The North Dakota Senate this week passed a bill which aims to forbid election officials from disclosing how many actual votes are cast for each candidate in upcoming presidential elections.  The total tallies would only be disclosed after future Electoral Colleges convene to select an official victor.

The measure, Senate Bill 2271, was introduced by Sen. Robert Erbele, a Republican from Lehr, N.D., who represents a district situated southeast of Bismarck. It would withhold the state’s vote count from the public and allow officials to only reveal the percentage of the total vote each candidate receives.

“[A] public officer, employee, or contractor of this state or of a political subdivision of this state may not release to the public the number of votes cast in the general election for the office of the president of the United States until after the times set by law for the meetings and votes of the presidential electors in all states,” the bill states. “After the votes for presidential electors are canvassed, the secretary of state may release the percentage of statewide votes cast for each set of presidential electors to the nearest hundredth of a percentage point, a list of presidential candidates in order of increasing or decreasing percentage of the vote received by presidential electors selected by the candidates, and the presidential candidate whose electors received the highest percentage of votes.”

Collected data
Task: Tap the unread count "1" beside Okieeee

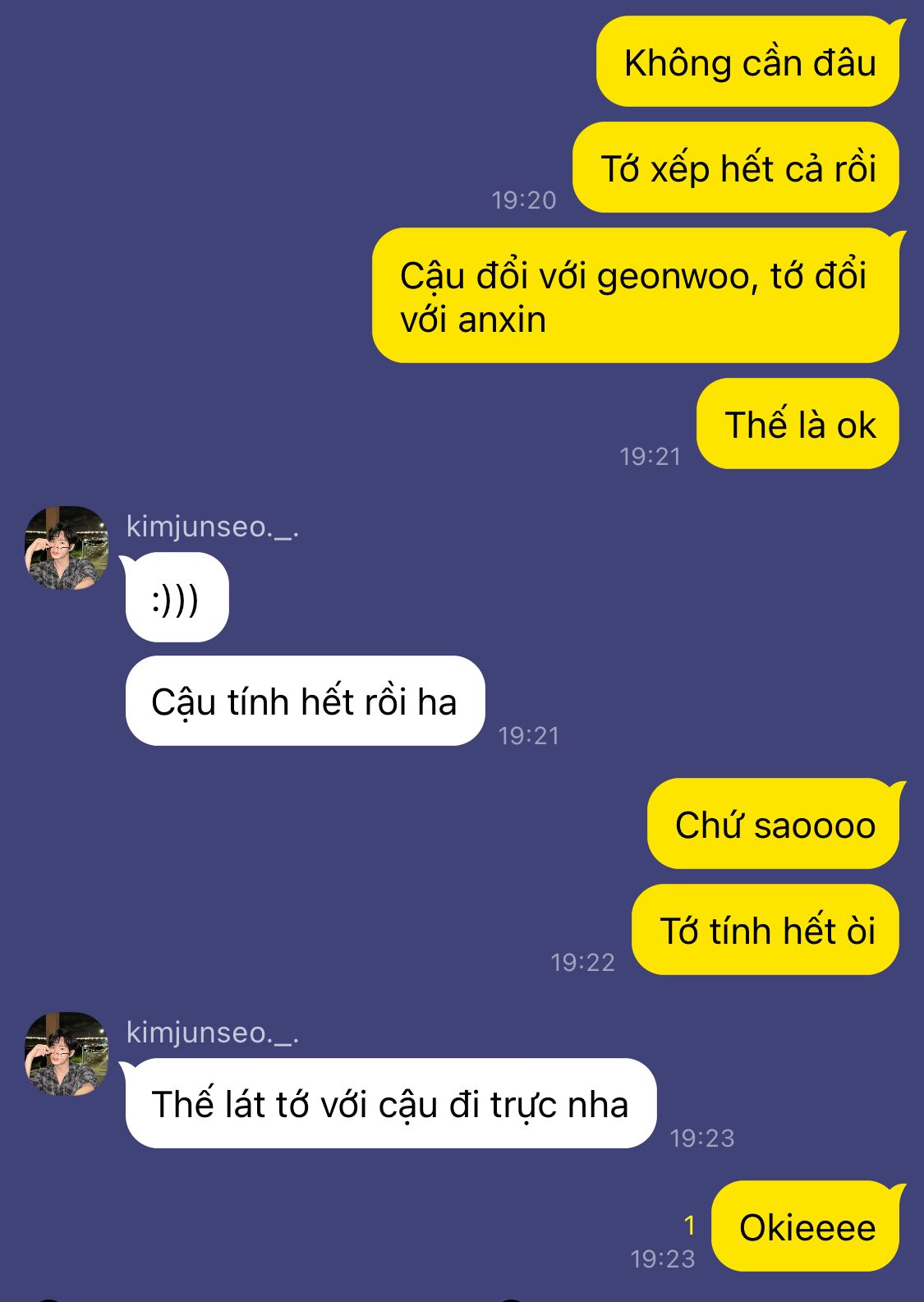Action: 690,1226
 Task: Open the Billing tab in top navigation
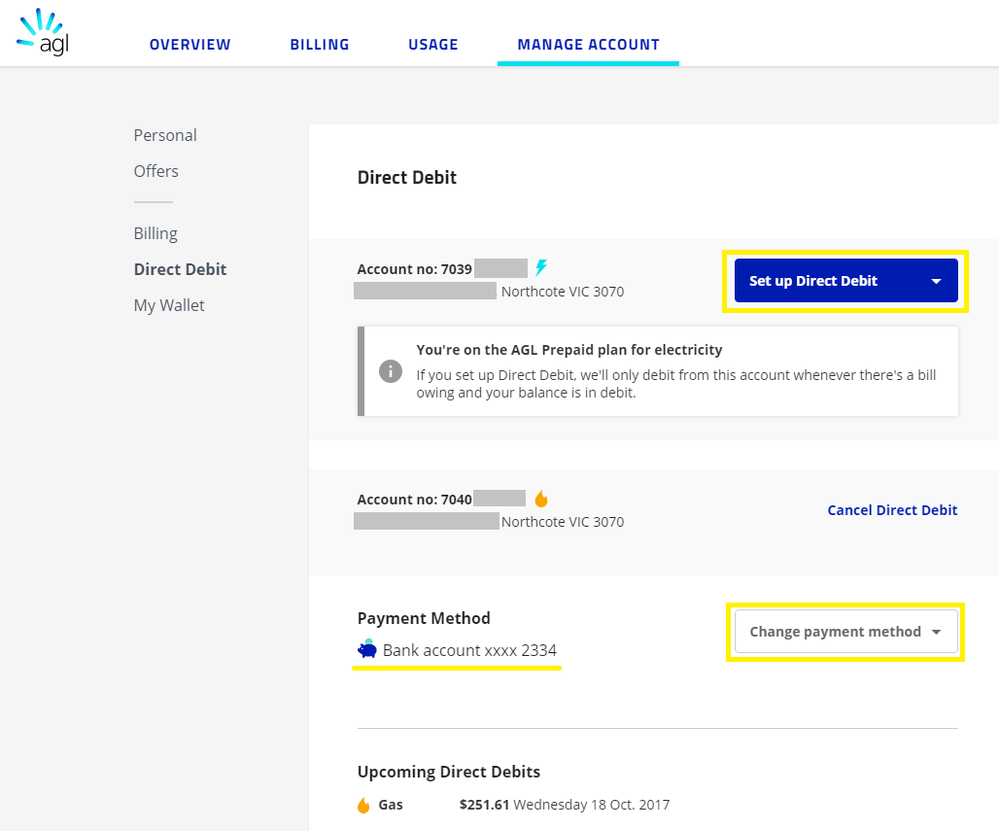tap(319, 45)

Required tasks
- A) From the passage on the North Dakota election bill, reproduce the text starting with "The measure, Senate" and going on through "each candidate receives.".
- B) Using the passage on the North Dakota election bill, answer yes or no to each statement below and quote the words that decide it: (i) Senate Bill 2271 was introduced by a Democratic senator. (ii) The secretary of state may release each set of presidential electors' share of the statewide vote to the nearest hundredth of a percentage point. (iii) The total tallies could be disclosed before the Electoral College convenes.

Answers given
- A)
The measure, Senate Bill 2271, was introduced by Sen. Robert Erbele, a Republican from Lehr, N.D., who represents a district situated southeast of Bismarck. It would withhold the state’s vote count from the public and allow officials to only reveal the percentage of the total vote each candidate receives.

- B)
(i) No: "introduced by Sen. Robert Erbele, a Republican from Lehr, N.D."
(ii) Yes: "the secretary of state may release the percentage of statewide votes cast for each set of presidential electors to the nearest hundredth of a percentage point"
(iii) No: "The total tallies would only be disclosed after future Electoral Colleges convene to select an official victor."